Marie was sitting in the lobby when I went to pay my rent.
“Paying your rent?” she asked. “You better pay it, or they’ll throw you out on the sidewalk. They used to do that, you know. I grew up in Chicago during the Depression, and I saw families huddled on the sidewalk with all their possessions. The landlord had thrown them out. It was so sad.
“The family of a girl I knew got thrown out of their apartment. I told my mother, ‘We’ve got to help them.’ They lived with us for a couple months. The father was a concrete finisher. You know what a concrete finisher is? They work on sidewalks and things like that. It’s hard work. But it was winter, and there wasn’t any work. Soon as the weather got better, he worked night and day. He didn’t have to, but once he started working he paid my parents for letting them stay with us. He didn’t have to do that.
“That girl was my best friend. But, eventually we lost track of each other. I suppose she got old, too, just like me.
“My grandmother didn’t have to worry about being evicted. She owned a farm. She didn’t believe in banks, and she kept all her money in a mattress. She didn’t trust the banks. Sometimes people would come to her door and ask for something to eat. She always let them in, and they ate with the family. The only thing was, she told them they had to say grace before they could eat. One time, she told a guy that, and he said, ‘I’m Jewish.’ My grandmother told him, ‘That’s alright. You have your own prayers. Say them.’ He did.

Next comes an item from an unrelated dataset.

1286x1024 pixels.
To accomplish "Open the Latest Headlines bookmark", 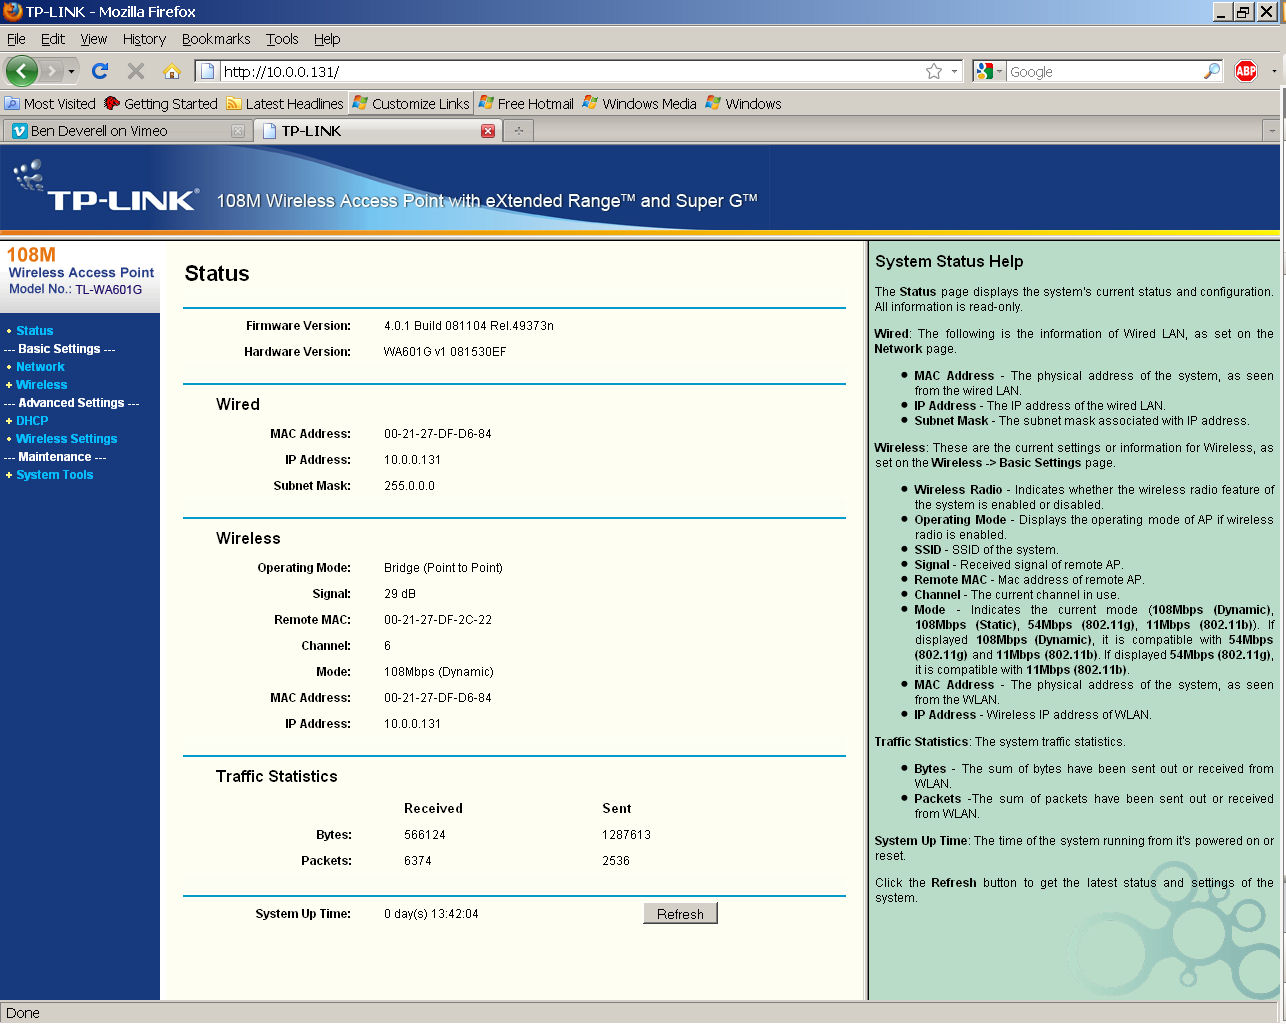I will (x=294, y=104).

“I married our landlord’s son. There wasn’t much choice. We were Catholic, and my parents and grandmother always said I had to marry within the faith. Other than the landlord, most of the people in the neighborhood were Jewish. He was older than me. People said I was too young and didn’t know what I wanted. They said the marriage would never last. We were married fifty-two years. I guess we proved them wrong.”